§ TO BE DONE: Reproduce the lines of the data below word for word, omitting the pictures.

§ Target pointing data:

=-=-=

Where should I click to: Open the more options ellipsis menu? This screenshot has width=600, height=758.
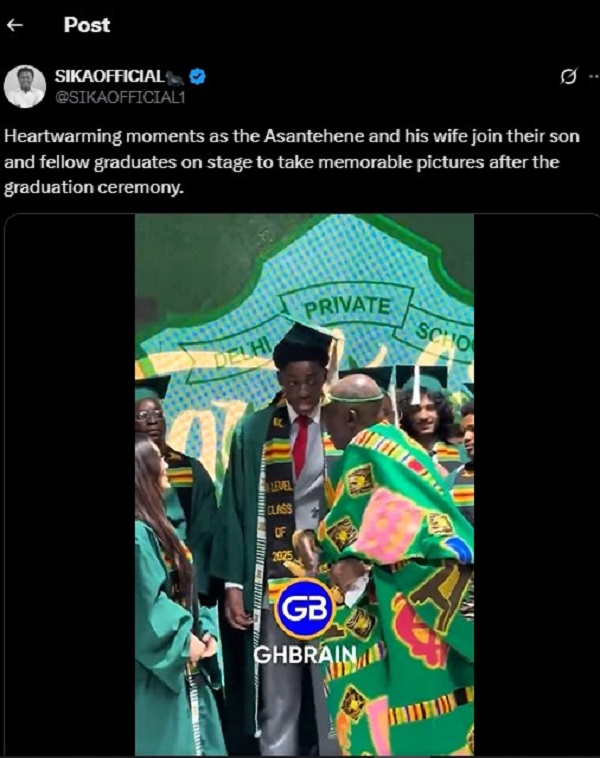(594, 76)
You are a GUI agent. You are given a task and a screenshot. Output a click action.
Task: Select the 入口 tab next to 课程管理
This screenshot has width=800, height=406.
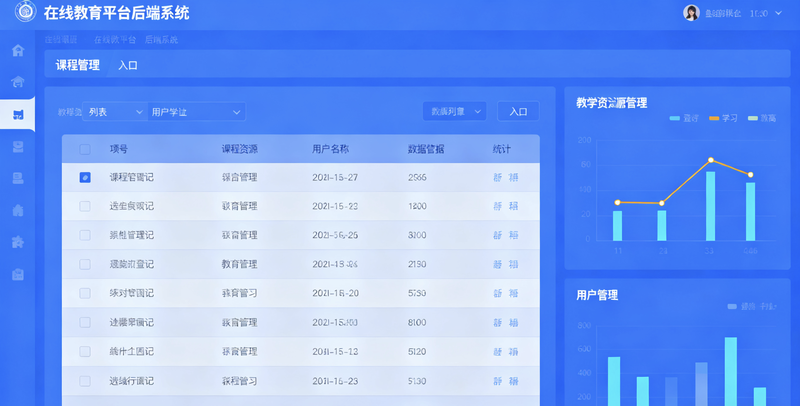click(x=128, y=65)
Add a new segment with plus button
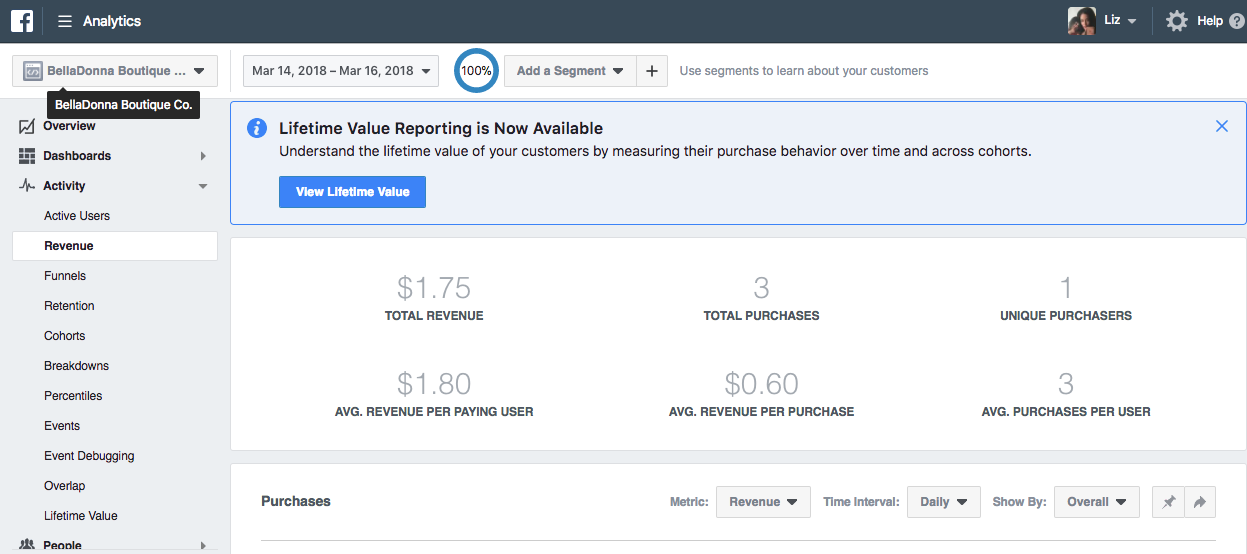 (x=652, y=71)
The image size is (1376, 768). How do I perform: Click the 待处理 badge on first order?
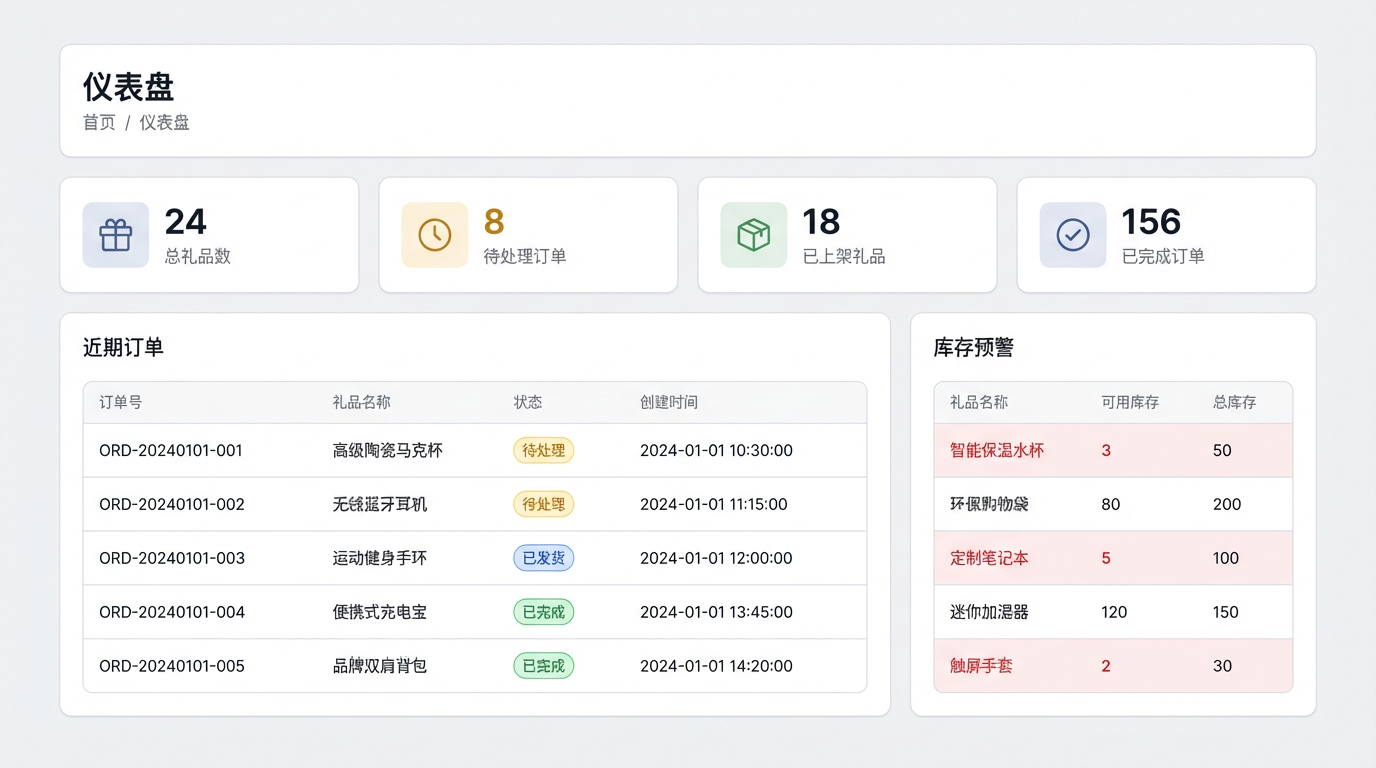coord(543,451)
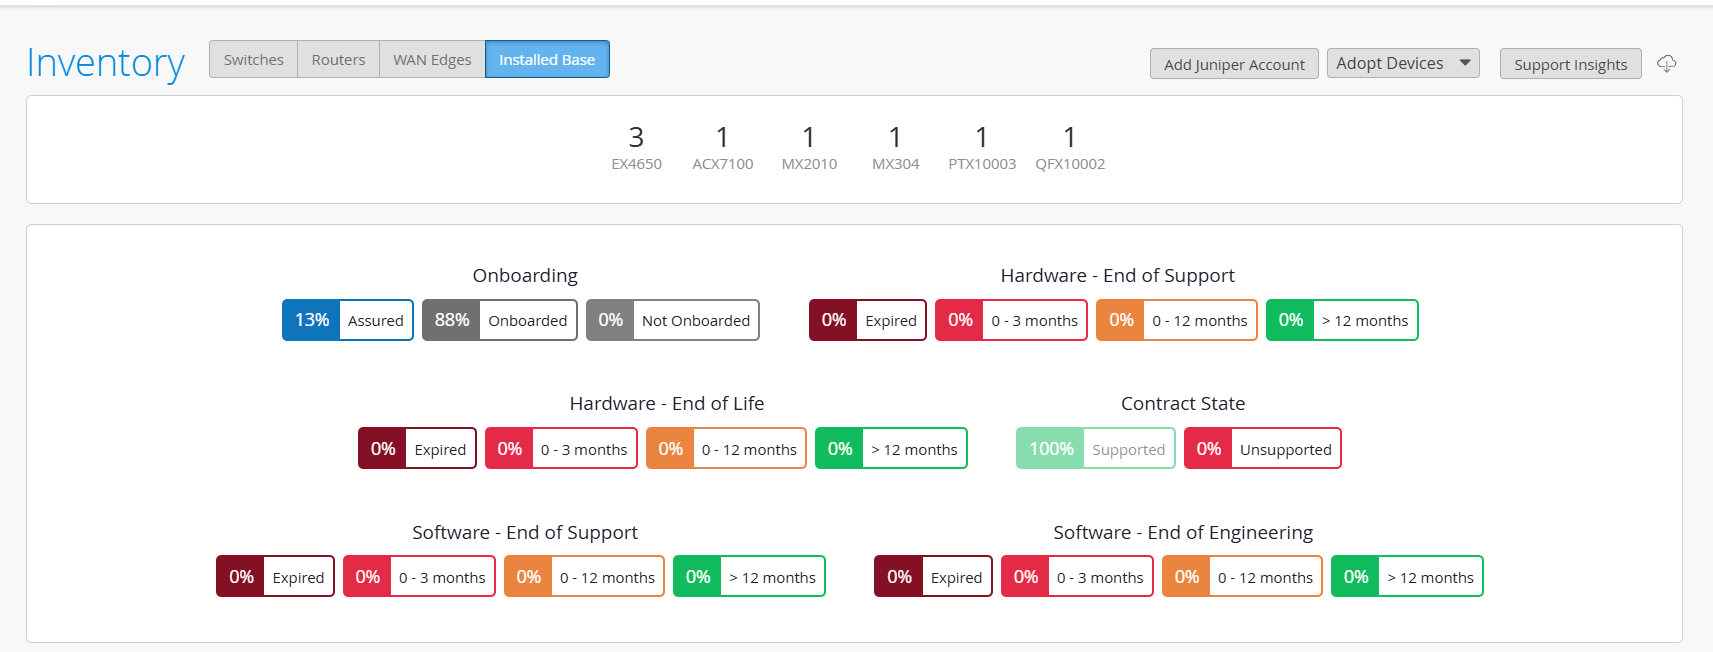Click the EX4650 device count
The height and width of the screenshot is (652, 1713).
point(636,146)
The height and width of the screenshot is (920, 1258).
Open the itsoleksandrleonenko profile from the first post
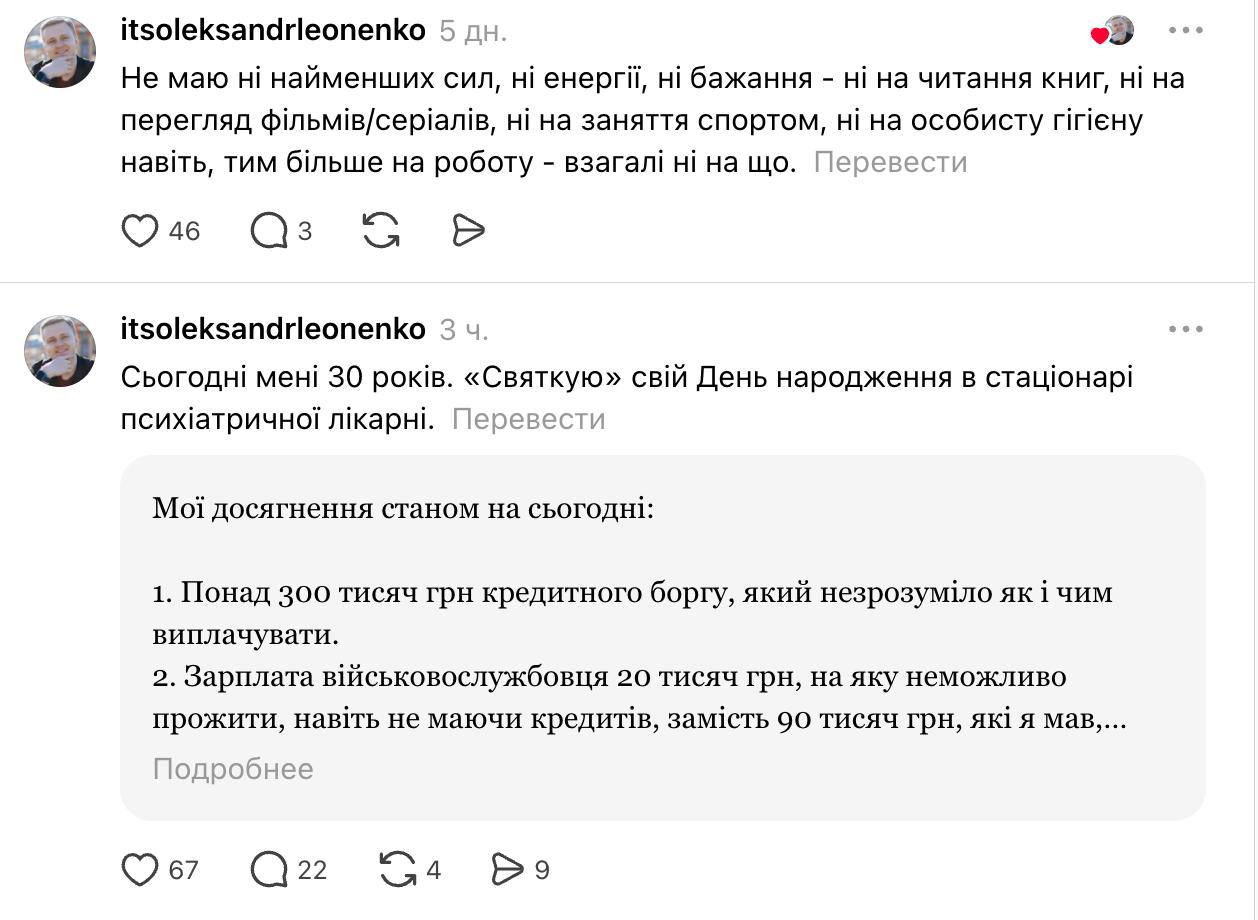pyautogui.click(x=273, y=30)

=-=-=

§ EXERCISE RESPONSE:
Where should I click to: Open the more options ellipsis menu? This screenshot has width=600, height=758.
(594, 76)
You are a GUI agent. You are given a task and a screenshot. Output a click action.
Task: Select the 入口 tab next to 课程管理
This screenshot has width=800, height=406.
click(x=128, y=65)
Add a new segment with plus button
 (x=652, y=71)
The image size is (1376, 768). How do I perform: Click the 待处理 badge on first order?
coord(543,451)
Click the EX4650 device count
The height and width of the screenshot is (652, 1713).
point(636,146)
The height and width of the screenshot is (920, 1258).
Open the itsoleksandrleonenko profile from the first post
pyautogui.click(x=273, y=30)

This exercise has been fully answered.